Click here to run the compatibity demo.

You should see a Shell similar to the one depicted above.

The first time you run the workspace will be empty, the following gestures will work to populate it with projects...

  • New -> Project.. : You can access this through the Project Explorer's context menu (the main menu version is empty at the moment)
  • CVS : You can create a CVS connection (as you had to do to install the compatibility layer into your outer eclipse workspace) and check out projects.

Now that you have something to work with you can 'kick the tires'. Many of the standard UI gestures (double-click to open, Ctrl-S to save) work but you may experience some that don't. The save will trigger the compiler/builder as necessary and update the problem view... Also, the '>' adornment will appear if the file is shared in CVS.

The current code is capable of performing a complete modification cycle; check out, make changes, save (w/ compile/update) and check in. We're currently working on getting the Debug part of the development workflow working; creating/launching a debug session, adding breakpoints, getting the Breakpoints and Variables views far we have the Debug View working, you can add breakpoints (using the context menu in the editor) and they'll trigger when hit. In order to launch an 'inner' Debug session you should right-click in the Project Explorer and use the "Debug As >" menu.

NOTE: This is still a work in progress, many things work and many don't. To fill the gaps we'll try to give known 'working' UI gestures to accomplish various activities.


  • Right now we don't support parameterized commands, meaning that some very useful menu functionality is missing (notably "Import..." and "Show View..."), they're coming!.
  • In general you're better off using the various view's context menus rather than the main menu equivalents.
  • There is only one perspective so saying 'yes' to prompts to switch perspectives won't get you there
  • When editing you'll notice some oddities;
    • 'Delete' doesn't work but 'Backspace' will ('Delete' is a parameterized command)
    • The Copy/Paste key bindings don't work but the context menu does

Adding CSS Styling

OK, it' (sort of) and this is e4, we've gotta be able to do better than that...

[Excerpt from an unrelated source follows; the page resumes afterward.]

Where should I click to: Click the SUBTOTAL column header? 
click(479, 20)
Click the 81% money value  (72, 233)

Close the e4 session if it's open Return to the 'releng' project and import e4.ui.css.psf

Re-run your e4 session, it should now be styled. The path to the CSS file can be found in /org.eclipse.e4.ui.examples.legacy.workbench/plugin.xml


Edit the file and kick the tires (it's fun...;-) ! You'll have to restart your e4 session to pick up the changes.

Under the Covers

The bulk of the compatibility layer's implementation resides in the /org.eclipse.e4.ui.workbench.fragment project. A 'fragment' is a special type of OSGI bundle that has the ability to provide a relpacement for classes defined in some other bundle (in this case org.eclipse.ui.workbench).

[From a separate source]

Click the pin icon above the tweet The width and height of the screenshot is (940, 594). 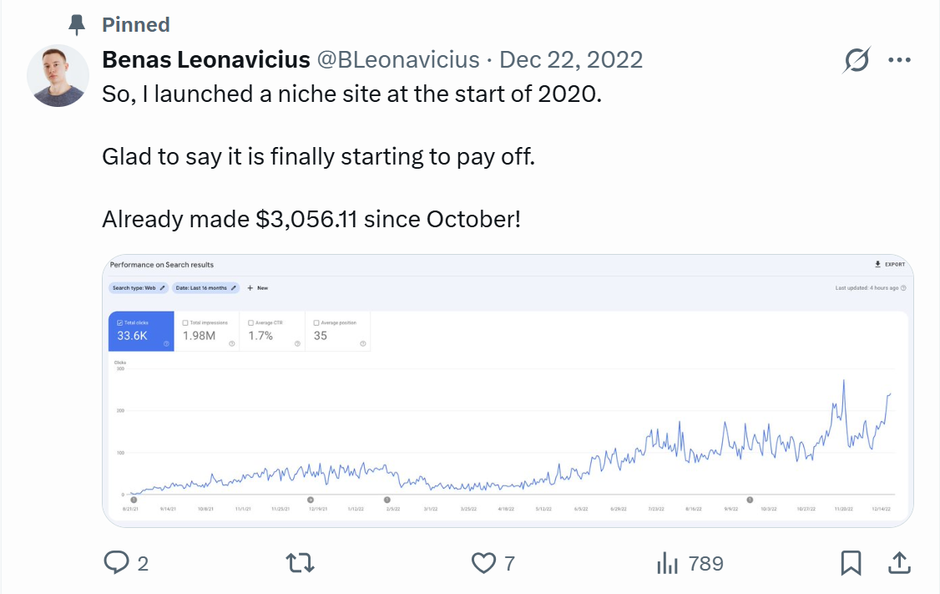(78, 25)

What do we have and how is it done? Providing the ability to host 3.x components in the e4 workbench is a mix of three different approaches...

  • Replace: We need to replace some of the top-level classes such as:
    • PlatformUI : the root singleton through which the rest of the UI functionality is accessed.
    • Workbench : The main class for a running eclipse session.
    • WorkbenchWindow : The main implementation class for an eclipse window
    • WorkbenchPage : Essentially more implementation for a WorkbenchWindow

We expect that over time we will also have to replace some of the (possibly abstract) base classes used in the API such as ViewPart and EditorPart in order to have them integrate correctly into the e4 environment.

  • Re-use: Many of the capabilities available through the Workbench[Window[View|Editor]]] are implemented as discreet classes that encapsulate their functionality. Where appropriate we simply instantiate the 3.x class. In some cases (i.e. providing selections, Command infrastructure) we will be forced to re-implement the functionality in order to merge it into the e4 architecture correctly).
  • Re-implement: Where the API returns an interface and where the existing implementation (if any) is not suitable for use in e4. the layer will re-implement the interface itself, mapping the various method's functionality into the e4 structure.